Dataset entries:

------

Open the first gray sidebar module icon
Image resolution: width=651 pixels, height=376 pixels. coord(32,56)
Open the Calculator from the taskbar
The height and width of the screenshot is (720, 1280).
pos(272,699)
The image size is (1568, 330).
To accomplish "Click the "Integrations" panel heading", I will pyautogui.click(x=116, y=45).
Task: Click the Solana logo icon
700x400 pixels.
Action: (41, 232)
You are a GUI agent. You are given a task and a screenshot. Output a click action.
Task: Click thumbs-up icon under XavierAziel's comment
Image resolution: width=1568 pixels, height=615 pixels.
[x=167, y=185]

------

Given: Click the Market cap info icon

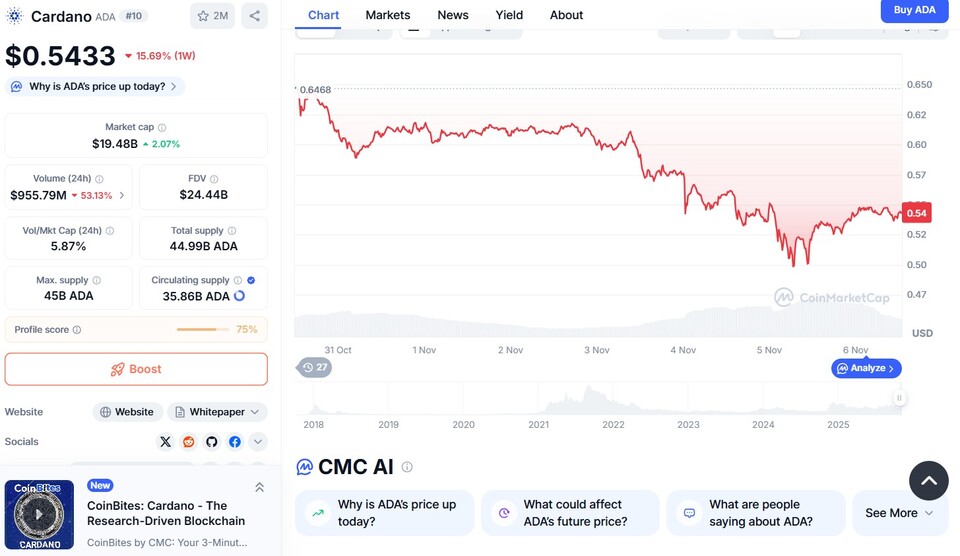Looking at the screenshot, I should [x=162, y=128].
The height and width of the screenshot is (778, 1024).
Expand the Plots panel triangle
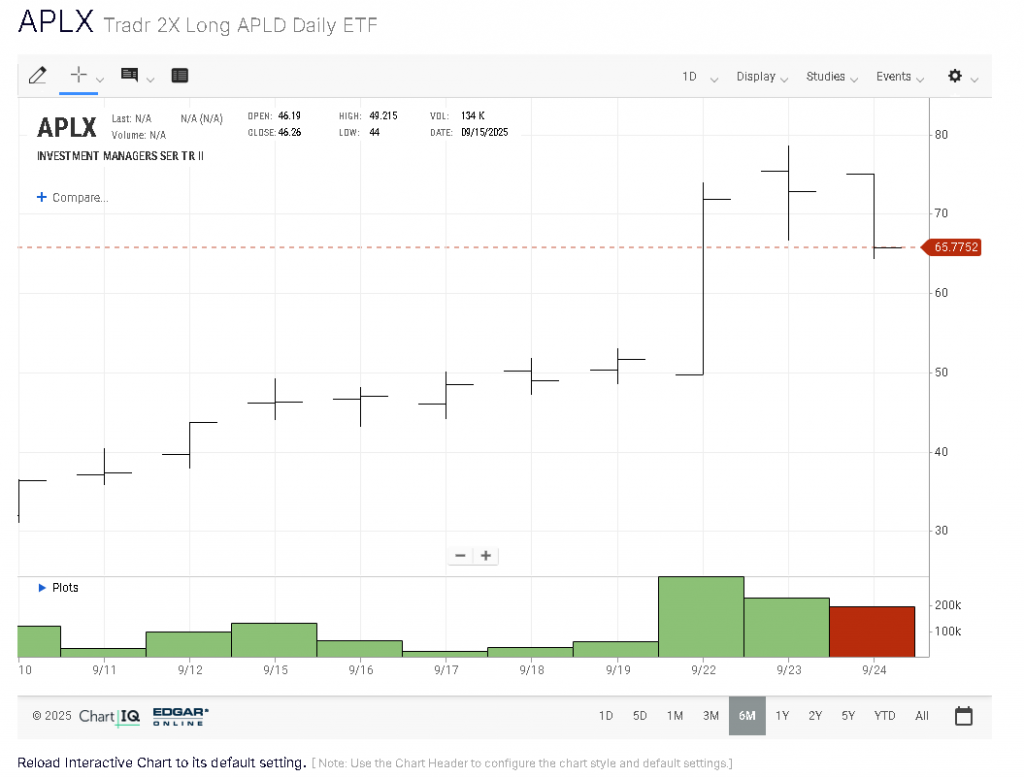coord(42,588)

------

### TASK TO COMPLETE
Return only the lines between the one holding "The height and width of the screenshot is (720, 1280)." and the one holding "Task: Click thumbs-up", inclusive, exactly as they appear above.

### EXERCISE OUTPUT
The height and width of the screenshot is (720, 1280).
pos(272,699)
The image size is (1568, 330).
To accomplish "Click the "Integrations" panel heading", I will pyautogui.click(x=116, y=45).
Task: Click the Solana logo icon
700x400 pixels.
Action: (41, 232)
You are a GUI agent. You are given a task and a screenshot. Output a click action.
Task: Click thumbs-up icon under XavierAziel's comment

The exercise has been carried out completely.